TASK ▸
Locate the line bearing "WordPress.org (92, 1419)" in the material below, then reproduce it and each following line up to and including the line bearing "Entries feed (83, 1357)".

EXERCISE INPUTS ▸
*** Begin section ***

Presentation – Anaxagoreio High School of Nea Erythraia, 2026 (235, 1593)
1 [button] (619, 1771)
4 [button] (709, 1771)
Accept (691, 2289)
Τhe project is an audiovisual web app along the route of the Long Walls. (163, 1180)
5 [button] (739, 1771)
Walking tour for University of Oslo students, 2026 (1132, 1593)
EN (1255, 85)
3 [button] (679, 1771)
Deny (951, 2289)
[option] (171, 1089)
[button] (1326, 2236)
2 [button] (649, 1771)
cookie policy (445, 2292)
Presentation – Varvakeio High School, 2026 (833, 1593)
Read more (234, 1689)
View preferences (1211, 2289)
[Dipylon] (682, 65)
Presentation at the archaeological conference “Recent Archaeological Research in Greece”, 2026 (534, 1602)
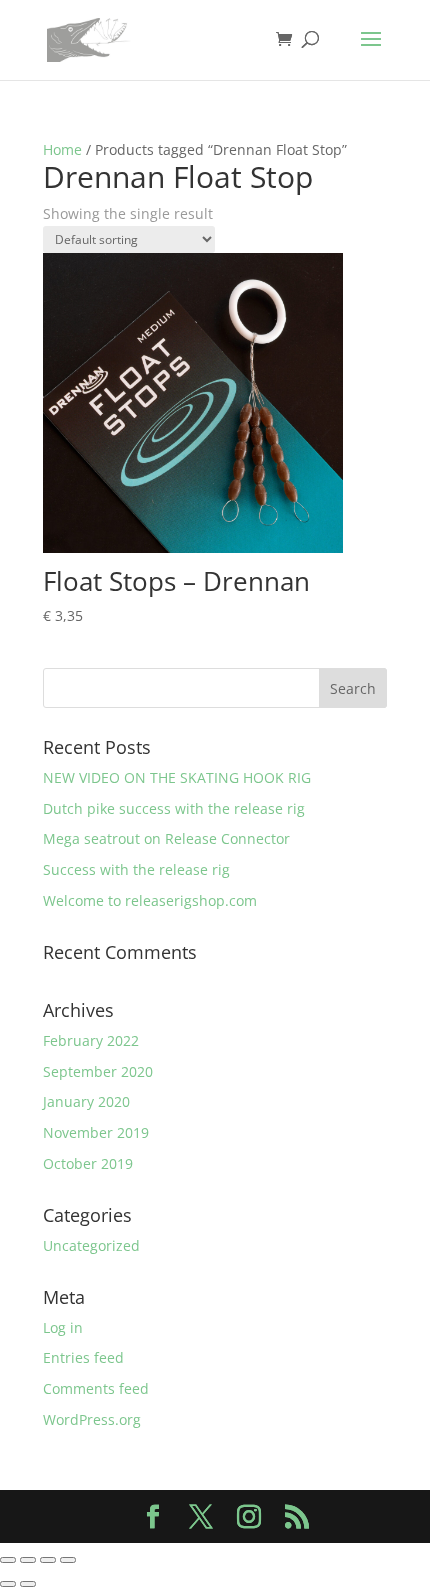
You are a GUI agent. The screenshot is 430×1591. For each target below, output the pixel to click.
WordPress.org (92, 1419)
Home (62, 149)
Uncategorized (91, 1245)
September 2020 (98, 1071)
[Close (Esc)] (68, 1560)
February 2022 (91, 1040)
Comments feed (96, 1388)
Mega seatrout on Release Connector (166, 838)
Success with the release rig (136, 869)
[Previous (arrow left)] (8, 1584)
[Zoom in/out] (8, 1560)
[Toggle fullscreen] (28, 1560)
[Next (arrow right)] (28, 1584)
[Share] (48, 1560)
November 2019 (96, 1132)
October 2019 (88, 1163)
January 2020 (86, 1101)
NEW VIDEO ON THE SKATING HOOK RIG (177, 777)
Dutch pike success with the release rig (174, 808)
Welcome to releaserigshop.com (150, 900)
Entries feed (83, 1357)
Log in (63, 1327)
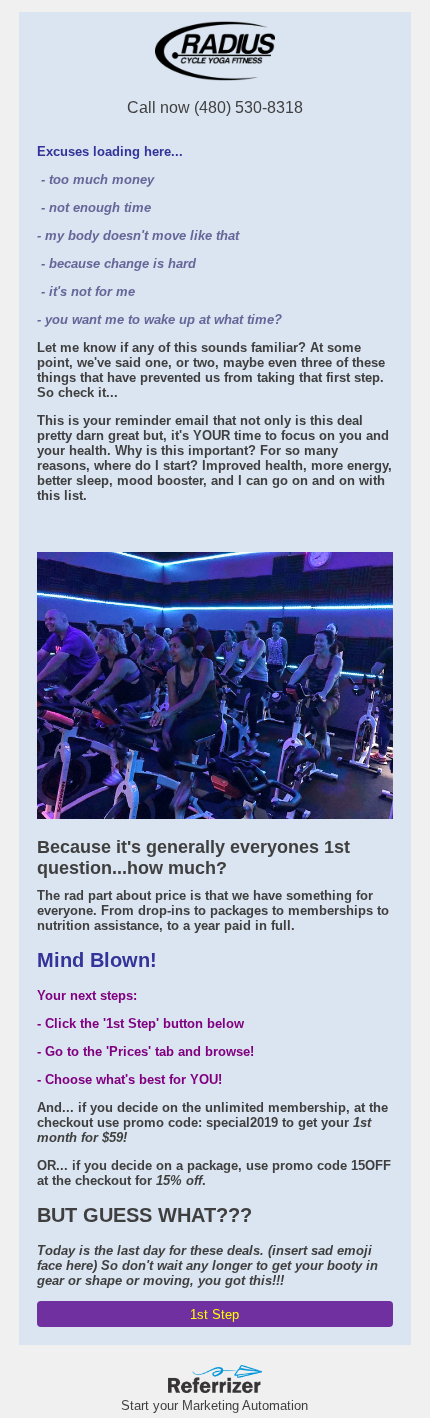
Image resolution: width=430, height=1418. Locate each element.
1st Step (214, 1314)
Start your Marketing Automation (214, 1405)
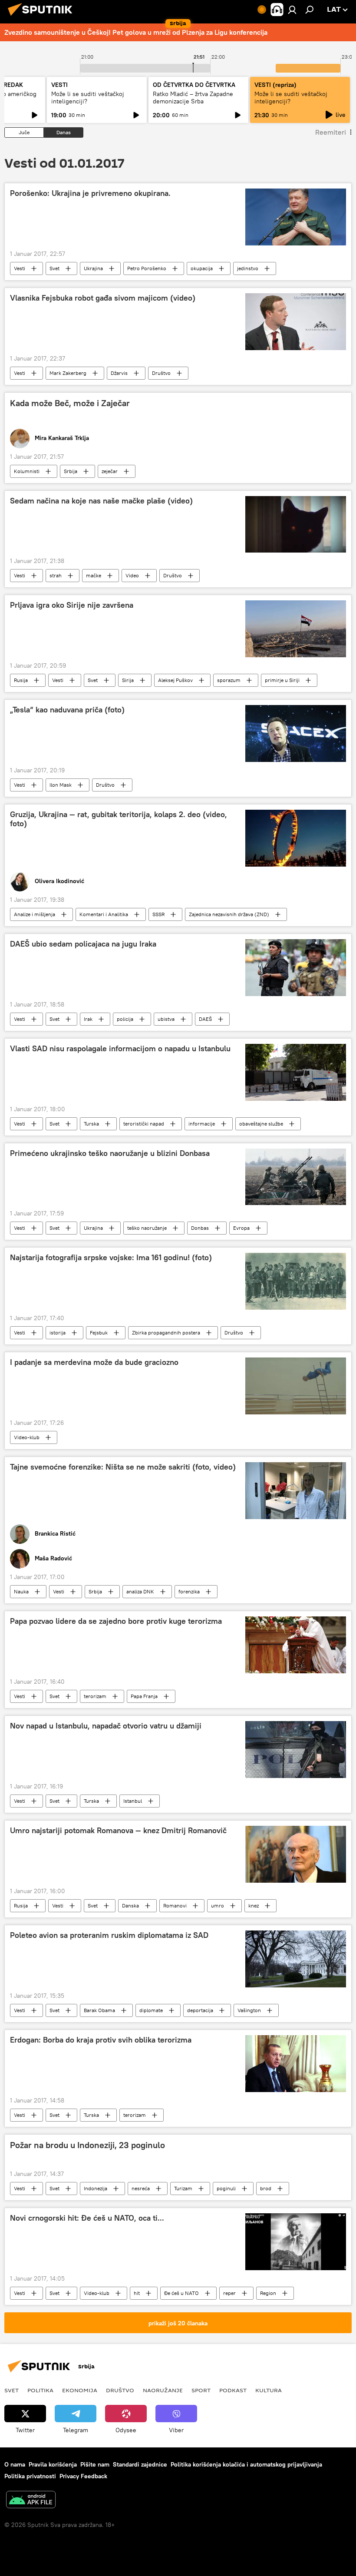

*** End section ***

EXPECTED ANSWER ▸
WordPress.org (92, 1419)
Home (62, 149)
Uncategorized (91, 1245)
September 2020 (98, 1071)
[Close (Esc)] (68, 1560)
February 2022 (91, 1040)
Comments feed (96, 1388)
Mega seatrout on Release Connector (166, 838)
Success with the release rig (136, 869)
[Previous (arrow left)] (8, 1584)
[Zoom in/out] (8, 1560)
[Toggle fullscreen] (28, 1560)
[Next (arrow right)] (28, 1584)
[Share] (48, 1560)
November 2019 (96, 1132)
October 2019 (88, 1163)
January 2020 (86, 1101)
NEW VIDEO ON THE SKATING HOOK RIG (177, 777)
Dutch pike success with the release rig (174, 808)
Welcome to releaserigshop.com (150, 900)
Entries feed (83, 1357)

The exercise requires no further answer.